Rando à ski en Haute-Maurienne

Le 10.06.2018, par GeorgesS-685, 2 commentaires


Auteur : Pierre Besson.

Initialement sept puis deux, nous nous retrouvons finalement quatre valeureux cafistes, Isabelle, Gary, Nicolas et moi, prêts à affronter la météo capricieuse du moment. Notre choix s’est porté sur un mini-raid franco-italien en Haute-Maurienne. Première bonne surprise : la neige est bien présente et nous pouvons chausser directement à partir du parking de la Goulaz. La montée jusqu’au refuge d’Avérole se fait tranquillement entre chalets d’alpage et marmottes, avec, malheureusement pour moi, une perte de rondelle de bâton. C’est là qu’on se rend compte de l’utilité de ce bout de plastique…
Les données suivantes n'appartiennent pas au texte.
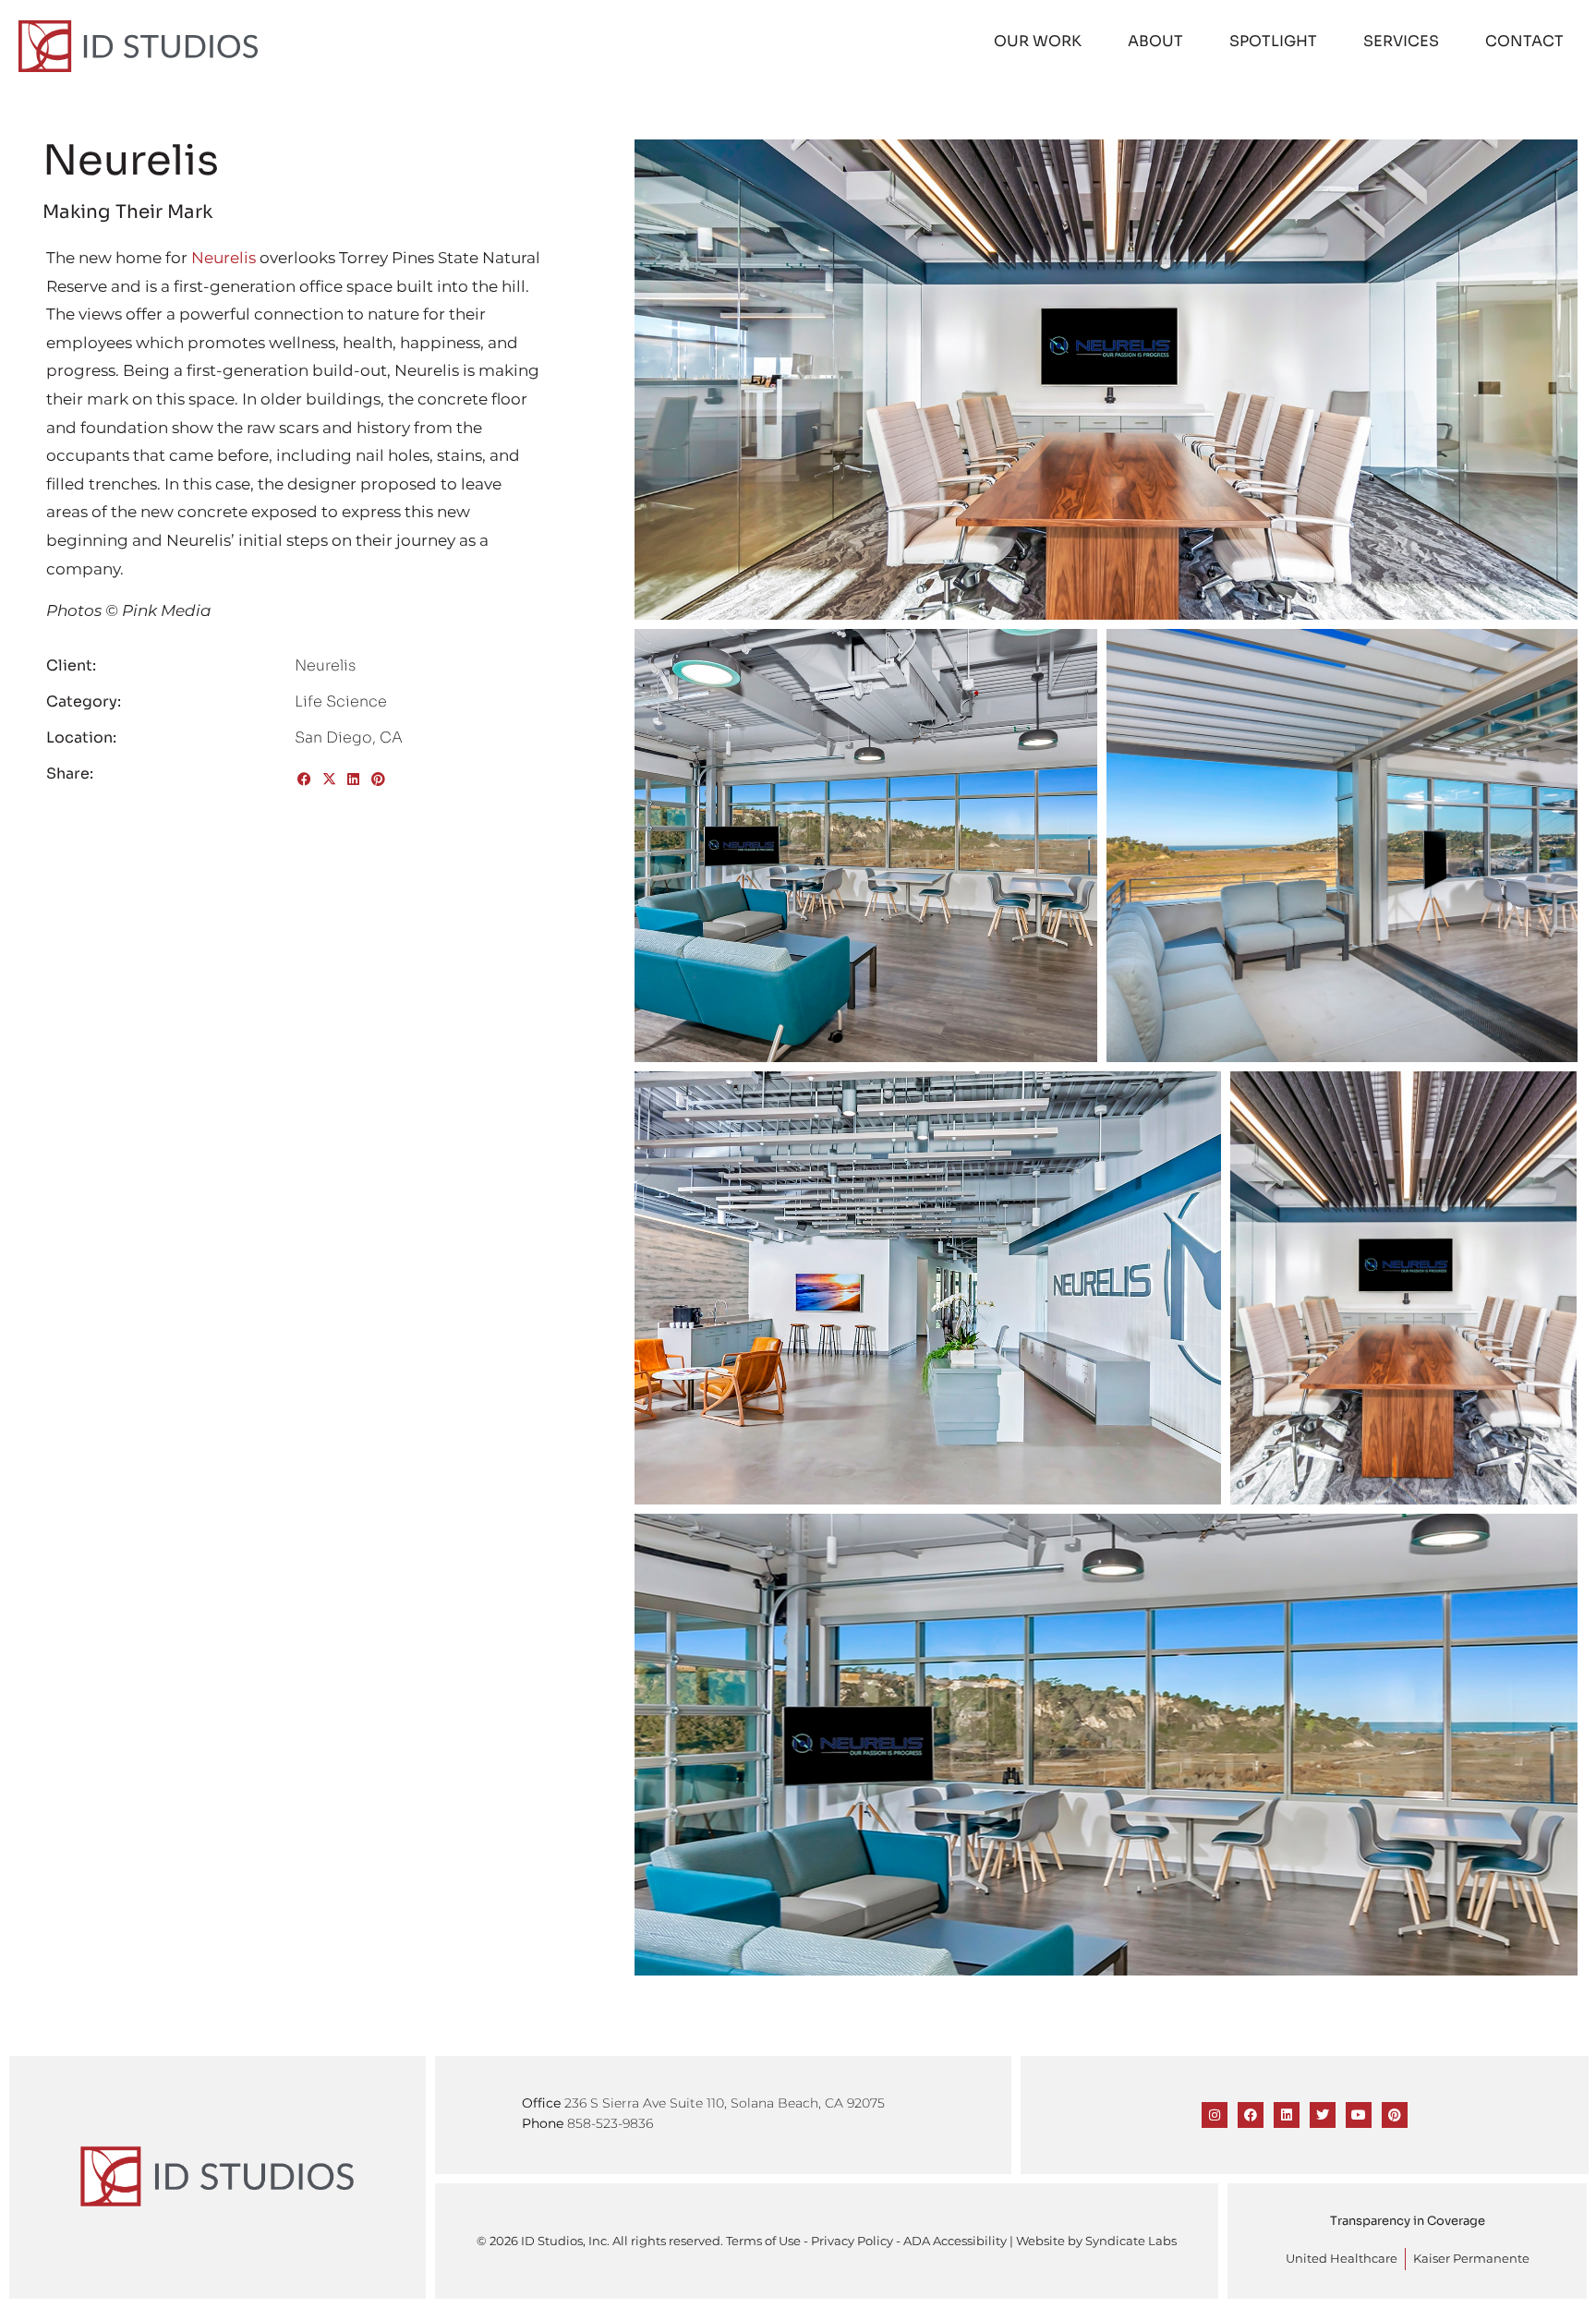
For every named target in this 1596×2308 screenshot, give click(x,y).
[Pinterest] (1395, 2115)
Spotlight (1273, 41)
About (1155, 41)
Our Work (1038, 41)
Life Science (341, 701)
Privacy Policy (852, 2241)
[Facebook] (1251, 2115)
Départ matinal le lendemain à l’assaut de l’Ouille d’Arbéron, un beau sommet que nous n’atteindrons pas, stoppés par l’épaisse couche nuageuse qui nous oblige à nous arrêter au col d’Arbéron à 3022 m. Descente sympa et, pour prolonger la rando, nous remontons un vallon bucolique en direction d’une cabane de berger « fantôme » indiquée par le GPS d’Isabelle. La forte dégradation du temps nous incite à un arrêt casse-croûte sous un abri rocheux de fortune et à un retour express au refuge. Là, dans une ambiance chaleureuse, partie de Scrabble franco-anglaise très disputée ! MacGyver en profite pour adapter une boîte de thon vide en guise de rondelle de bâton. Pas très esthétique, mais efficace ! Malgré un premier bulletin neige alarmant (avec avalanches à tous les étages), le second bulletin météo est heureusement meilleur.
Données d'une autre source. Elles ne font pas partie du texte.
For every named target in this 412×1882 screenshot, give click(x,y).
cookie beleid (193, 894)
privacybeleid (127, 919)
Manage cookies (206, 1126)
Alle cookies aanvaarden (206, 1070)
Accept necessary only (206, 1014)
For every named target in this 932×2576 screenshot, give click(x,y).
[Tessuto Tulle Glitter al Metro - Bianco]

Le lendemain, nous bénéficions d’une couche de neige fraîche et d’un beau soleil pour faire la trace jusqu’à la Pointe Marie (3313 m). La descente est un régal en passant par le col d’Arnès pour rejoindre le refuge Gastaldi. Les plus courageux (c’est-à-dire tout le monde sauf moi) décident de poursuivre par une boucle sur le glacier de la Bessanèse et 300 m de dénivelé supplémentaires. Nous nous retrouvons autour d’une bonne soupe minestrone et d’un vino rosso molto bello.

Pour notre dernier jour, et faute d’une visibilité suffisante, nous renonçons au passage du Colerin et empruntons le même itinéraire que la veille pour revenir côté français. Encore une excellente neige qui agrémente notre descente et, après le franchissement de plusieurs coulées et de quelques troncs d’arbres, nous rejoignons sans encombre notre point de départ.